* ACTION ITEM
Your answer should consist of each line from the data below that contains "computer".

* Recorded data
_ _ _ _

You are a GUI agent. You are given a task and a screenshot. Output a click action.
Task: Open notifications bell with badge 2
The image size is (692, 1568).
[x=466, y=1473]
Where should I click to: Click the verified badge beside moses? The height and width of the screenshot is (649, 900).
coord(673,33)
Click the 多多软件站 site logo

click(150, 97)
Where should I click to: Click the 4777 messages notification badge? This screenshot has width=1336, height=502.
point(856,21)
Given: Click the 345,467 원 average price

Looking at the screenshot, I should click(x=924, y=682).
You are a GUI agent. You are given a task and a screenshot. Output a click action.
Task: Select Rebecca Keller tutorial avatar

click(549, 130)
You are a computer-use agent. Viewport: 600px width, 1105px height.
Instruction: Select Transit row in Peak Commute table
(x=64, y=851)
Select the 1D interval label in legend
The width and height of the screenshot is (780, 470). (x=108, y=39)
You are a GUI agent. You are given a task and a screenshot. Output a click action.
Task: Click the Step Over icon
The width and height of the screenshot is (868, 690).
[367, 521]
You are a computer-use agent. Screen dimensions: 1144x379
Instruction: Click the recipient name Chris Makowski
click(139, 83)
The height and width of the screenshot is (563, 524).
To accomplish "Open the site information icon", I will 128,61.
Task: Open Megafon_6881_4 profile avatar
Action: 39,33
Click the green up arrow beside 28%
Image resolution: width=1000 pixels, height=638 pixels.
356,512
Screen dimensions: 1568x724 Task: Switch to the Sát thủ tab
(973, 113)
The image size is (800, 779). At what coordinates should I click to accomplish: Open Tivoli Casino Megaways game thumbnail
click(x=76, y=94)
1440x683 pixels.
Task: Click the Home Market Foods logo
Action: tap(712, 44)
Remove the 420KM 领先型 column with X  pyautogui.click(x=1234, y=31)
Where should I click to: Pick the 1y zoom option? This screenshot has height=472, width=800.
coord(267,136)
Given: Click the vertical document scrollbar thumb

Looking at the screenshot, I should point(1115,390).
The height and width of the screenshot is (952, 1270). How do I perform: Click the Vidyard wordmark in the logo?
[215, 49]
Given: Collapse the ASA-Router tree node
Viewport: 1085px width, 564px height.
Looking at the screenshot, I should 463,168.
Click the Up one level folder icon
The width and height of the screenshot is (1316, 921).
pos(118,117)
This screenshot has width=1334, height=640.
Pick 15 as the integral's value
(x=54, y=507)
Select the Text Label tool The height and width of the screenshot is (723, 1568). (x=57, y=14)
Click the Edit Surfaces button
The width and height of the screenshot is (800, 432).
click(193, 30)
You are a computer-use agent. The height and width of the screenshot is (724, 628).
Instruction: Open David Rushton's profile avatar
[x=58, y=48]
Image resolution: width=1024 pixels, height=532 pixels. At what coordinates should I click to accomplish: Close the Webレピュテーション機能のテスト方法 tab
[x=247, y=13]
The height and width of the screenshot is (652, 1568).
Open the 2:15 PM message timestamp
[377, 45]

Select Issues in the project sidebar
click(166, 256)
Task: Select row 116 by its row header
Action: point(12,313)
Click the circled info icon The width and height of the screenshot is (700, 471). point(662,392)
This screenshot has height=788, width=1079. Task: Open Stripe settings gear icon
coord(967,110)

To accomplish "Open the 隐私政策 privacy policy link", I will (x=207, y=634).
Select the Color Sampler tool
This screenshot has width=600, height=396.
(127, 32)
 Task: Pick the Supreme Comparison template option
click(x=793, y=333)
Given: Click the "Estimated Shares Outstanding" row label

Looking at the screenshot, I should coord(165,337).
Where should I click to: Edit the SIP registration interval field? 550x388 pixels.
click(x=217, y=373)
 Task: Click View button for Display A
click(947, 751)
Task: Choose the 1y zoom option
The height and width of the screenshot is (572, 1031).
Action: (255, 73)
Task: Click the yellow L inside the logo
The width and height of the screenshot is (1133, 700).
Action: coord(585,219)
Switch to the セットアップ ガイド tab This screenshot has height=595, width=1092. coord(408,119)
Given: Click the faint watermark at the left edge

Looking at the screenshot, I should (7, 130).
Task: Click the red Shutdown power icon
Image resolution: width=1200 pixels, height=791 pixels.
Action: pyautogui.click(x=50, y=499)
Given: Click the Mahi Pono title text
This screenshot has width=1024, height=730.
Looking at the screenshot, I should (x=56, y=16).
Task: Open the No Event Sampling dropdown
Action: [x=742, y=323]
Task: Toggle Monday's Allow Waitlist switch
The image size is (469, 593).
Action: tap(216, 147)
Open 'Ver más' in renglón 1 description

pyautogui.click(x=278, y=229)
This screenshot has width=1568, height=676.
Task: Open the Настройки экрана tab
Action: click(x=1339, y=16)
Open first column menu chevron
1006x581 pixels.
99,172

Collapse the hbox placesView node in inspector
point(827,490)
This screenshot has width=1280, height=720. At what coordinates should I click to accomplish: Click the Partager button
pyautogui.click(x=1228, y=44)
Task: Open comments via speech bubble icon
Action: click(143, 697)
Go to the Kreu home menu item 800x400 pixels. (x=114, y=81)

_ _ _ _

* TASK ANSWER
You are a computer-use agent. Viewport: 600px width, 1105px height.
You are a computer-use agent. Screen dimensions: 1144x379
You are a computer-use agent. The height and width of the screenshot is (724, 628).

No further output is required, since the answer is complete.